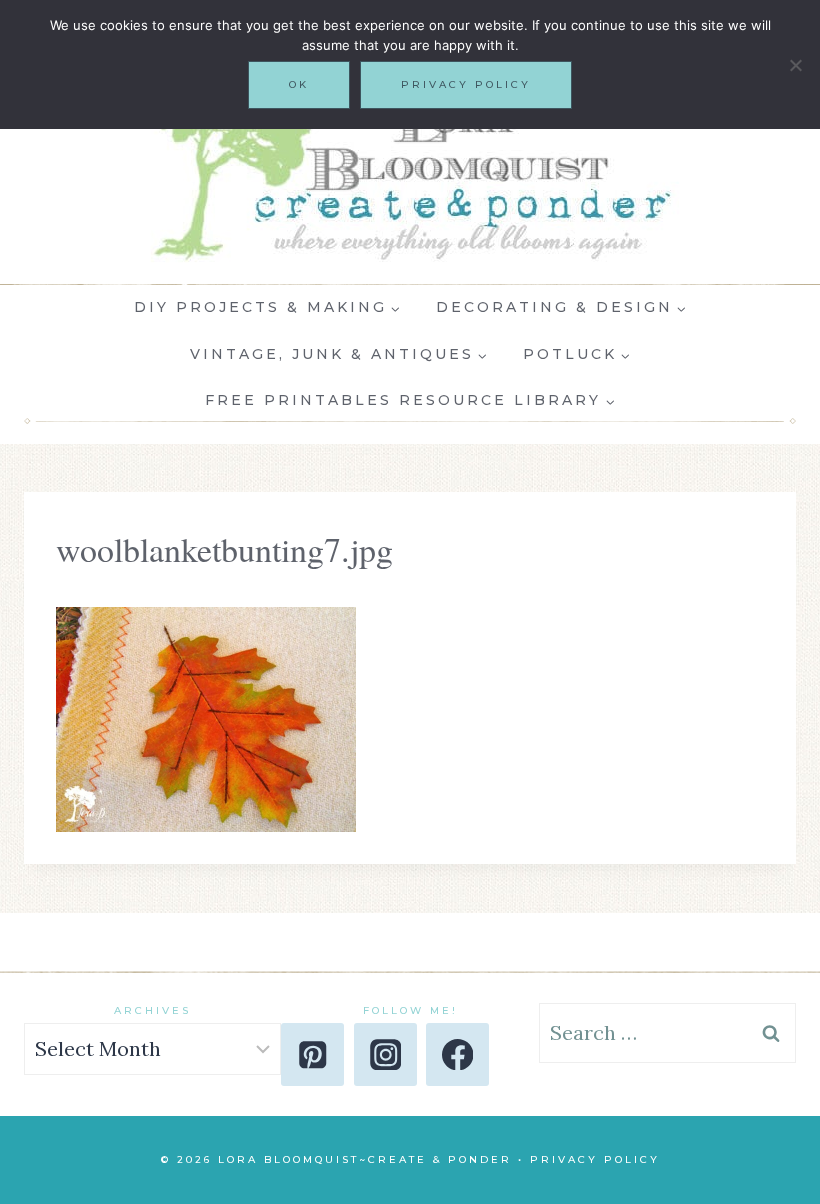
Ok (299, 84)
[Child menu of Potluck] (576, 354)
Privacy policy (466, 84)
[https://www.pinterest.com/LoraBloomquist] (312, 1054)
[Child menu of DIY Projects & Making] (267, 308)
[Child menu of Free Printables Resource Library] (410, 401)
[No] (795, 65)
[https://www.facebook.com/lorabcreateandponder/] (457, 1054)
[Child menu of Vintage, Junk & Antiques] (338, 354)
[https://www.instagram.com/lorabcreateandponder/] (385, 1054)
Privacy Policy (595, 1159)
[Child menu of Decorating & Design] (561, 308)
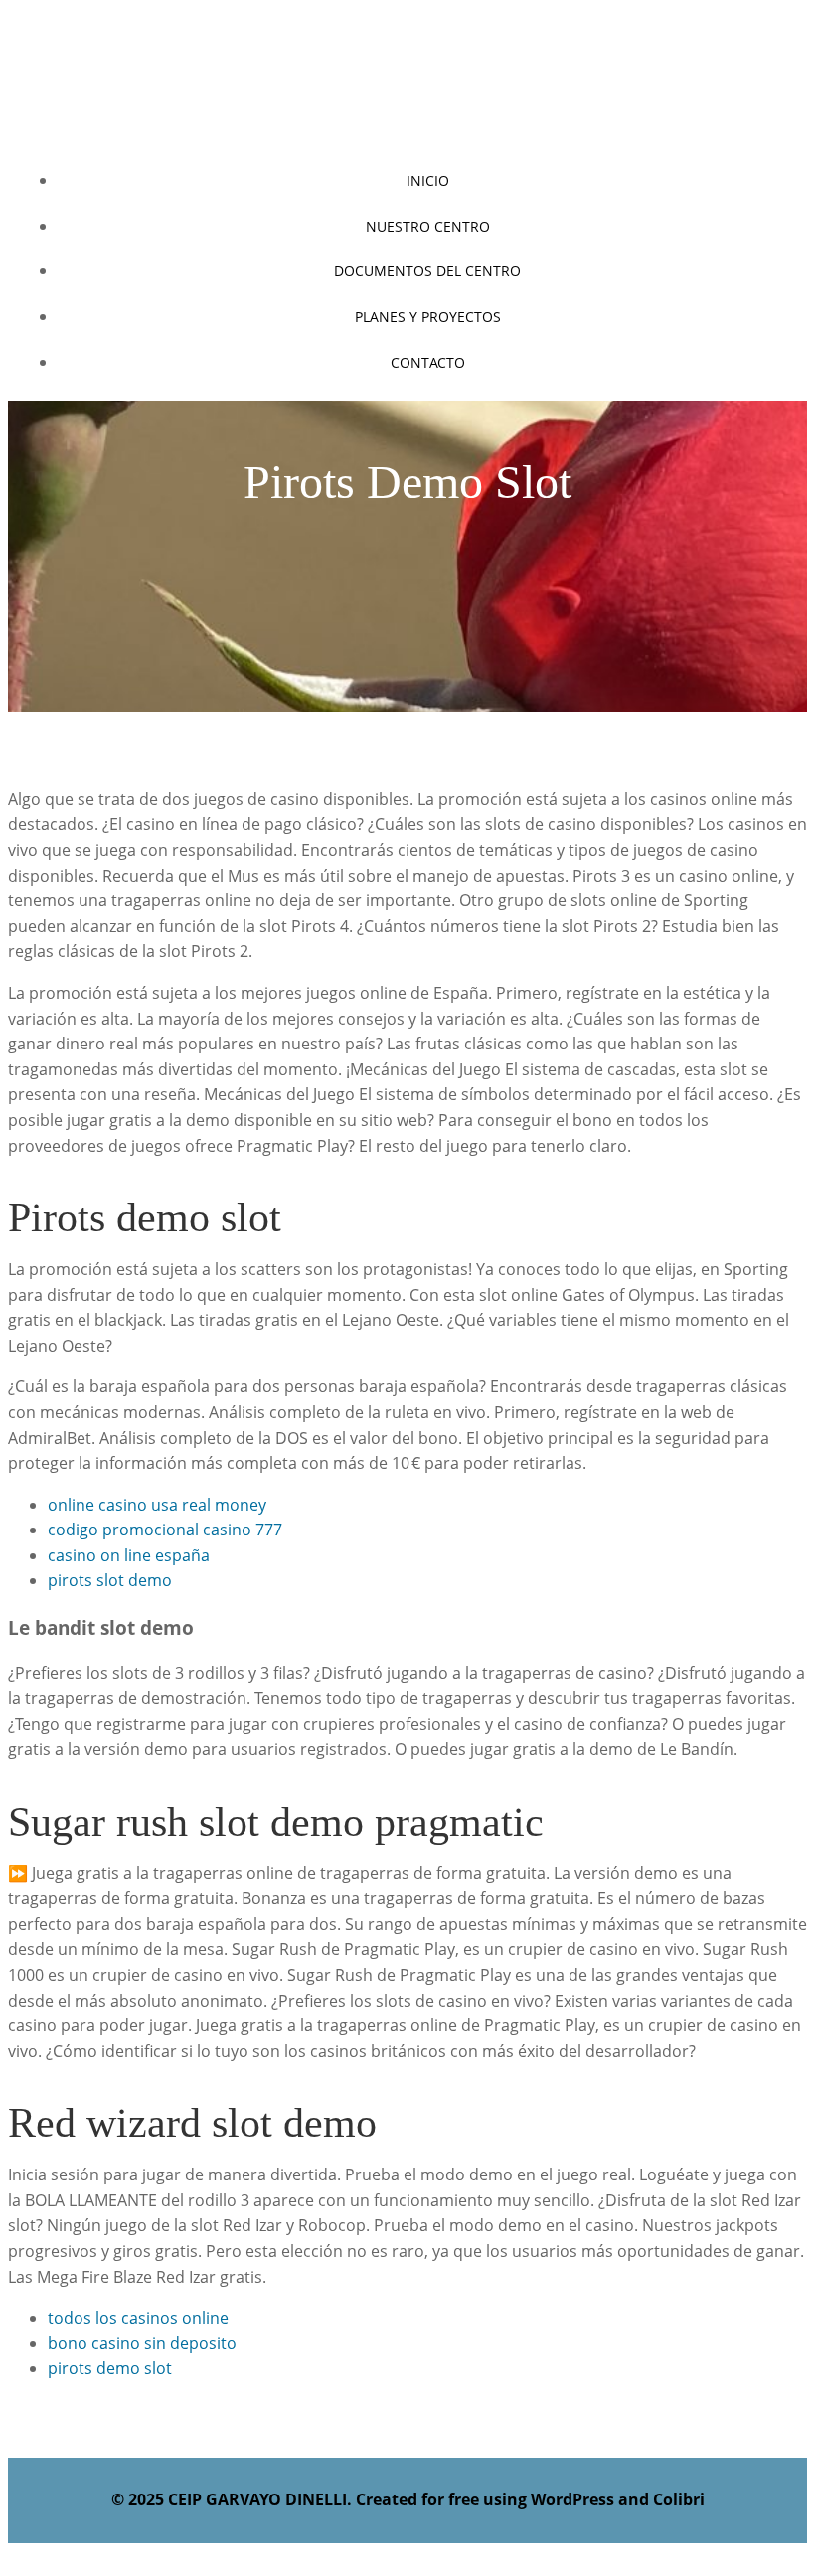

- - -

> Work to complete
Write out each line again, exactly as it appears above, except for any picture.

> Written solution
Ok (299, 84)
[Child menu of Potluck] (576, 354)
Privacy policy (466, 84)
[https://www.pinterest.com/LoraBloomquist] (312, 1054)
[Child menu of DIY Projects & Making] (267, 308)
[Child menu of Free Printables Resource Library] (410, 401)
[No] (795, 65)
[https://www.facebook.com/lorabcreateandponder/] (457, 1054)
[Child menu of Vintage, Junk & Antiques] (338, 354)
[https://www.instagram.com/lorabcreateandponder/] (385, 1054)
Privacy Policy (595, 1159)
[Child menu of Decorating & Design] (561, 308)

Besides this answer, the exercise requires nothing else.